# HDD High response time in windows 10



## Master (Mar 17, 2018)

Hello everyone, I am facing strangely high response time and HDD usage in windows 10 on one of my drives. 
I have 3 HDDs, 1 500Gb Blue Caviar (SATA 2.6), 1 1Tr Green Caviar( SATA 2.6) and 1 1Tr Blue Caviar(SATA 3) which hosts the operating system. 
The problem is whenever I open My Computer or try to even view a folder in a partition in the 3rd drive (i.e. 1tr Blue Caviar), the HDD usage hits 99~100% and response time gets very high. 
This is not the case for other drives though. 
This is getting worse, I have tried disabling Windows Search and Superfetch as well but nothing helped. 
I ran HDD Tune Pro and the drive itself seems fine.  

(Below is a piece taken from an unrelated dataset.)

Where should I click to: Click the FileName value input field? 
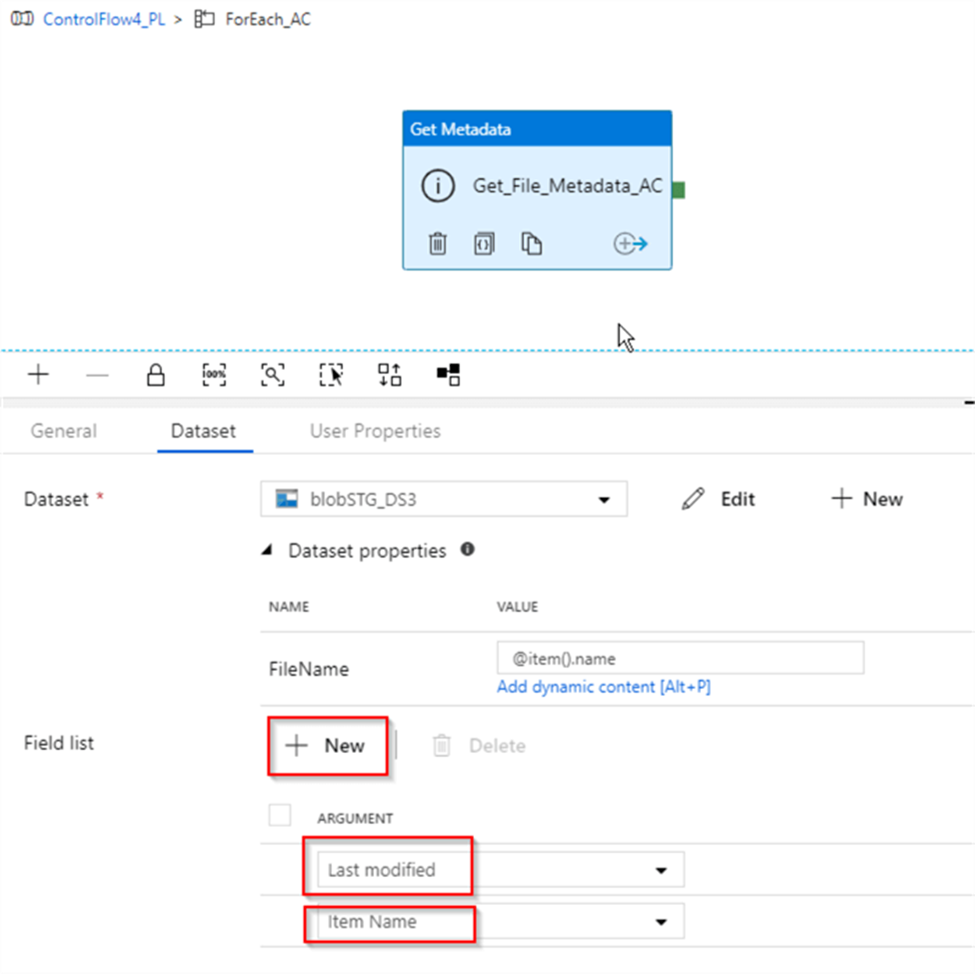[680, 659]
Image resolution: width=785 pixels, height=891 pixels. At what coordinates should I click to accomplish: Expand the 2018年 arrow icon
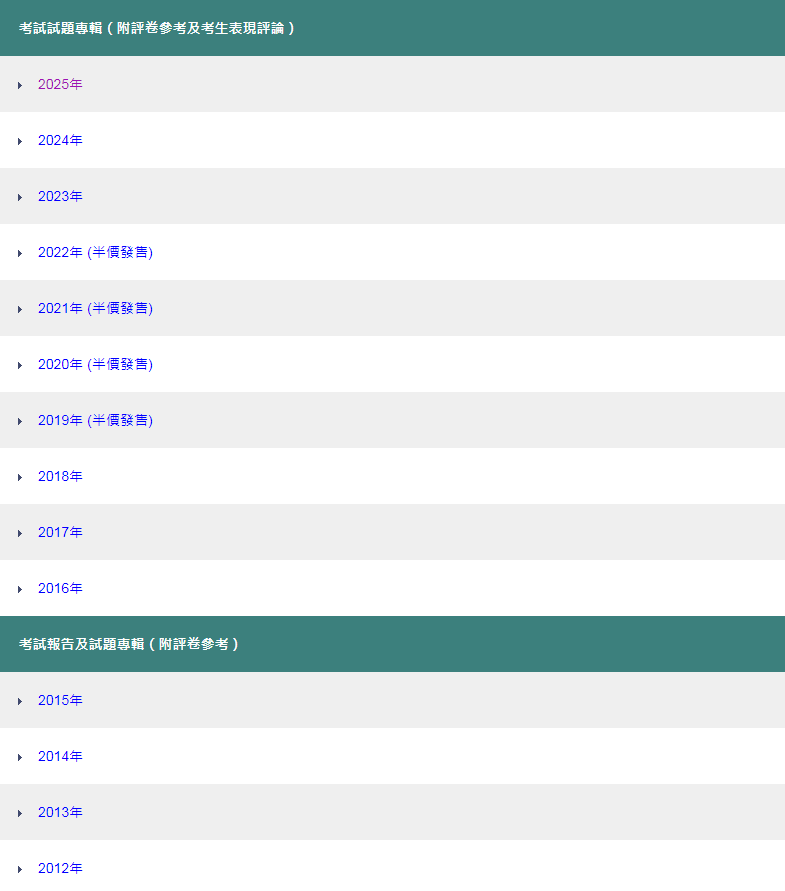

Simply opening the File Explorer, or My Computer, results in a very high utilization and response time for the drive in question and not the other two! 
even browsing the drive causes this, and when I copy some thing, this gets worse!


I copied one mkv file (68Mb) in the 500Gb drive and played it, the usage never went up more than 4~5% whereas when I copied it into the drive in question (partition F e.g), the usage goes to 99% for two seconds and the drops to around 2, 3%.

What is wrong here and how can I fix this?
Thank you all in advance


----------



## pigulici (Mar 17, 2018)

Scan the hdd for bad blocks.


----------



## Toothless (Mar 17, 2018)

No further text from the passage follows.